#### WRITTEN TASKS
a) In the forum passage on database-independent application design, which features are described as the least transportable between RDBMSs?
b) Extend the forum discussion about designing an application to run on multiple database systems, starting after its final sentence.

***** PASSAGE SHOWN

Also, one of the possibilities discussed by the team is to support one DBMS (SQL Server, for example) in the first iteration and then add support for other DBMSs in successive iterations. I think that since we will need a database design with the least common features, this development strategy is bad, since we need to know all the features of all databases before we start writing code for the first DBMS. I need to hear from you about this possibility, too.
Have you looked at Comparison of different SQL implementations ?
This is an interesting comparison, I believe it is reasonably current.
Designing a good relational data model for your application should be database agnostic, for the simple reason that all RDBMSs are designed to support the features of relational data models.
On the other hand, implementation of the model is normally influenced by the personal preferences of the people specifying the implementation. Everybody has their own slant on doing things, for instance you mention autoincremented identity in a comment above. These personal preferences for implementation are the hurdles that can limit portability.
Reading between the lines, the requirement for database independence has been handed down from above, with the instruction to make it so. It also seems likely that the application is intended for sale rather than in-house use. In context, the database preference of potential clients is unkown at this stage.
Given such requirements, then the practical questions include:
who will champion each specific database for design and development ? This is important, inasmuch as the personal preferences for implementation of each of these people need to be reconciled to achieve a database-neutral solution. If a specific database has no champion, chances are that implementing the application on this database will be poorly done, if at all.
who has the depth of database experience to act as moderator for the champions ? This person will have to make some hard decisions at times, but horsetrading is part of the fun.
will the programming team be productive without all of their personal favourite features ? Stored procedures, triggers etc. are the least transportable features between RDBMs.
The specification of the application itself will also need to include a clear distinction between database-agnostic and database specific design elements/chapters/modules/whatever. Amongst other things, this allows implementation with one DBMS first, with a defined effort required to implement for each subsequent DBMS.
Database-agnostic parts should include all of the DML, or ORM if you use one.
Database-specific parts should be more-or-less limited to installation and drivers.
Believe it or not, vanilla-flavoured sql is still a very powerful programming language, and personally I find it unlikely that you cannot create a performant application without database-specific features, if you wish to.

**********
***** DATA ENTRIES

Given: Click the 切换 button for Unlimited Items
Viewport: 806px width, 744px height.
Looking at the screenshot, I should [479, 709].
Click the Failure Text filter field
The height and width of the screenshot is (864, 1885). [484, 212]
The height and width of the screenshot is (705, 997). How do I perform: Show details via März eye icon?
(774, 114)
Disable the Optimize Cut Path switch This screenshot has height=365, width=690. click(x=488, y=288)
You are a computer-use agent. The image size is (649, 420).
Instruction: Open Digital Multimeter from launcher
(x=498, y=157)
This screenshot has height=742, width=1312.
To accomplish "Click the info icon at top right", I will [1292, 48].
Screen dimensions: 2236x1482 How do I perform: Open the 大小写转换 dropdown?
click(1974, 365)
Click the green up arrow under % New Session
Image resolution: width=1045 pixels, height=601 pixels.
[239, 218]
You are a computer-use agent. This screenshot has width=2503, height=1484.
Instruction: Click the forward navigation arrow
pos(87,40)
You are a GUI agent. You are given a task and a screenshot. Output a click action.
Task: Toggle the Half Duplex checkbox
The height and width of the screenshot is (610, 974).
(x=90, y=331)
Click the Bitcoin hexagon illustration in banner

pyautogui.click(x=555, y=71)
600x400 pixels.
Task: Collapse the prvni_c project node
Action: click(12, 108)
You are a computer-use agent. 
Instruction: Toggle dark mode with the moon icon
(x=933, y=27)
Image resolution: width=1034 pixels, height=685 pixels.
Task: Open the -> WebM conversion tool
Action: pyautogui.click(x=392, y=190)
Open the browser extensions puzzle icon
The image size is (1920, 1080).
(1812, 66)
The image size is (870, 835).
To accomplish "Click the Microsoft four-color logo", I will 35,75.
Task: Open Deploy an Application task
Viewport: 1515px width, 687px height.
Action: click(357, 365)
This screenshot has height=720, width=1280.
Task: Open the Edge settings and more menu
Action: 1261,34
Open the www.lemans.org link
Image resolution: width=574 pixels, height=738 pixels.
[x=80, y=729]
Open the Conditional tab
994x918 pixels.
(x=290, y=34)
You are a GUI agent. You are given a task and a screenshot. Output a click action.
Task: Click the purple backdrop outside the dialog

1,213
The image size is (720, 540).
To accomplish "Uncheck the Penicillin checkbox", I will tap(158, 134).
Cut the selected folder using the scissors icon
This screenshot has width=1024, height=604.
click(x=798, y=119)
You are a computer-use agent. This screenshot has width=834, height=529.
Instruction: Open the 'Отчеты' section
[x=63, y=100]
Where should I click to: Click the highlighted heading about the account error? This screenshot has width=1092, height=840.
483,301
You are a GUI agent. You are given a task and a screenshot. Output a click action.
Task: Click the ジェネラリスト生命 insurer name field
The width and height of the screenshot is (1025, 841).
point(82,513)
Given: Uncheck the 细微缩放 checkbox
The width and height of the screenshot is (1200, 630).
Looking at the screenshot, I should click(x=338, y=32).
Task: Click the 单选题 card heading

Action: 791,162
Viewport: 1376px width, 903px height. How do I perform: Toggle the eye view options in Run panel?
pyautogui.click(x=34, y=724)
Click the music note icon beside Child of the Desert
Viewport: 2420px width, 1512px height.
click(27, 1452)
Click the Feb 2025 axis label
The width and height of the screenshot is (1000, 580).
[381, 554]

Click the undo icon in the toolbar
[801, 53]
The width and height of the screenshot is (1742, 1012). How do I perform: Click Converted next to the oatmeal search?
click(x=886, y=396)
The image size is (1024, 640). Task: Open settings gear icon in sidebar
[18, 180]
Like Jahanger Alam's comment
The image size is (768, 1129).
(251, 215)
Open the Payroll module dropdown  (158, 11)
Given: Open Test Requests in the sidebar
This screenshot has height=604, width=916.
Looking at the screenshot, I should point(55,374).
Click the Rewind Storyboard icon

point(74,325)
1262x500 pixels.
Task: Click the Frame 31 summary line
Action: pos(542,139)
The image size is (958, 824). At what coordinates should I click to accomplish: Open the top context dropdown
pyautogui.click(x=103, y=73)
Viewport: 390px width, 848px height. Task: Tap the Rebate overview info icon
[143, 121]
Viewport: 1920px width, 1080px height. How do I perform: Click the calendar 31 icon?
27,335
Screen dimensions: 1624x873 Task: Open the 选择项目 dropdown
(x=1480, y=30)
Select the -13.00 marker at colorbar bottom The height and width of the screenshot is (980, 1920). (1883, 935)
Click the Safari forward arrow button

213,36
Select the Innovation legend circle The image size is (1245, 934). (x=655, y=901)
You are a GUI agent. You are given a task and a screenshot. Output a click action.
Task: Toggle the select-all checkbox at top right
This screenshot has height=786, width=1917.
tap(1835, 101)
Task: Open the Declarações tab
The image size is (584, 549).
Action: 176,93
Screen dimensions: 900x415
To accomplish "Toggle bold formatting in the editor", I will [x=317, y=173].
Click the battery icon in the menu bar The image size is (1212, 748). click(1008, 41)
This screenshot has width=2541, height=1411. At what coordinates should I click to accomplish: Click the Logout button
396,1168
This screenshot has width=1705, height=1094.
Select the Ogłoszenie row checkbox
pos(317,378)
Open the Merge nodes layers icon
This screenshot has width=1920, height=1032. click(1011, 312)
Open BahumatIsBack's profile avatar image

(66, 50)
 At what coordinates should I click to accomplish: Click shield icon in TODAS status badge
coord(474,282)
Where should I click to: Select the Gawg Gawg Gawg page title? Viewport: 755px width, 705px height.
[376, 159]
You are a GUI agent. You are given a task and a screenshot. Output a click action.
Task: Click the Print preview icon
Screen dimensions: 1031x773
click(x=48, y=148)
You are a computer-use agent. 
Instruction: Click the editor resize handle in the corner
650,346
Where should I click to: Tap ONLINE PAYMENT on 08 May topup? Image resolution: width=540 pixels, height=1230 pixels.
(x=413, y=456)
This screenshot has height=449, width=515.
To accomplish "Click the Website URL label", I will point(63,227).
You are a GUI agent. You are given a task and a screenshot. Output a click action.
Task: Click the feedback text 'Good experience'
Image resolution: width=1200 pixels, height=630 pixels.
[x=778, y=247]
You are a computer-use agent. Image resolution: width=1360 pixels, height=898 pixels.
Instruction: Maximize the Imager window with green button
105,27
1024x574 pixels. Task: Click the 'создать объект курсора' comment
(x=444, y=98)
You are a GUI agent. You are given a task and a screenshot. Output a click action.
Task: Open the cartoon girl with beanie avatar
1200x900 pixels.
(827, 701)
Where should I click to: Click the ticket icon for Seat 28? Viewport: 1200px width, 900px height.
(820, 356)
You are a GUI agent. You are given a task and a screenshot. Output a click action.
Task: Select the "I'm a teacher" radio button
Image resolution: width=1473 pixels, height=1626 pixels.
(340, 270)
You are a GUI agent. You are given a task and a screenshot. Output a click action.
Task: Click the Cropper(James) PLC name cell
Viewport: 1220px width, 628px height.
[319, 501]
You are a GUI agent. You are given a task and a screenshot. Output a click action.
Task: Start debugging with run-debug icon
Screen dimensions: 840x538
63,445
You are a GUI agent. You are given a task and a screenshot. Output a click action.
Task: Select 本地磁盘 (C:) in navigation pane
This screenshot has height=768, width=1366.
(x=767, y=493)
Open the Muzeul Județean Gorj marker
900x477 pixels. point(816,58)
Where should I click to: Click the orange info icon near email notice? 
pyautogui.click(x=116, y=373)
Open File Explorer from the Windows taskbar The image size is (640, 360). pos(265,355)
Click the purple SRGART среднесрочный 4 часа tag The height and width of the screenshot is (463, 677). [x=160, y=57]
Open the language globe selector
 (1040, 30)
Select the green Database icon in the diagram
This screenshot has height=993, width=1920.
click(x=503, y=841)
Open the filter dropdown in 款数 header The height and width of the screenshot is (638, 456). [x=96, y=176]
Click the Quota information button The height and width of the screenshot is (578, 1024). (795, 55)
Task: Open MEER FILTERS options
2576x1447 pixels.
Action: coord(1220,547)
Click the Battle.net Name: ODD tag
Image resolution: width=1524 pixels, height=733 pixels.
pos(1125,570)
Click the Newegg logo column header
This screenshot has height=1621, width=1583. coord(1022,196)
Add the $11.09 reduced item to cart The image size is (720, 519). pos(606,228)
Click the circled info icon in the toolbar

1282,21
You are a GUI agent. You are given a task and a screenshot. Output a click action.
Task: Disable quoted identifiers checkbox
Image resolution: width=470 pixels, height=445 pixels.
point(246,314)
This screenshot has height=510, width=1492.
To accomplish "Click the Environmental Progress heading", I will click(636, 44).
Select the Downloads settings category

**********

#### RESPONSES IN ORDER
a) Stored procedures and triggers.

b)
In summary, designing database-agnostic applications is an extension of a simple precept:
Encapsulate what varies
I work with Hibernate which gives me the benefits of the ORM plus the database independence. Database specific features are out of the question and this usually improves my design. Everything (domain model, business logic and data access methods) are testable so development is not painful.
مرحبا , Muhammed!
Database independence is neither "good" nor "bad". It is a design decision; it is a trade-off.
Let's talk about the choices:
It would result in a hard to maintain code
This is the choice of your programmers. If you make your code database-independent, then you should use a layer between your code and the database. The best kind of layer is one that someone else has written.
...Database design with the least common features in all supported DBMSs
This is, by definition, true. Luckily, the common features in all supported databases are fairly broad; they should all implement the SQL-99 standard.
...bad performance and bad scalability
This should not be true. The layer should add minimal cost to the database.
...this is the most feature ever that could increase the development cost and time exponentially with complexity. The code will be dreadful.
Again, I recommend that you use a layer between your code and the database.
You didn't specify which language or platform you're writing for. Luckily, many languages have already abstracted out databases:
Java has JDBC drivers
Python has the Python Database API
.NET has ADO.NET
Good luck.
Database independence is an overrated application feature. In reality, it is very rare for a large business application to be moved onto a new database platform after it's built and deployed. You can also miss out on DBMS specific features and optimisations.
That said, if you really want to include database independence, you might be best to write all your database access code against interfaces or abstract classes, like those used in the .NET System.Data.Common namespace (DbConnection, DbCommand, etc.) or use an O/RM library that supports multiple databases like NHibernate.

Why can application developers do datasebase stuff but database developers try to stay clear of application stuff?

In my experience, this has been a contentious issue between "backend" (database developer) and "frontend" guys (application developer, client and server side).
There have been many heated pub discussions on this subject.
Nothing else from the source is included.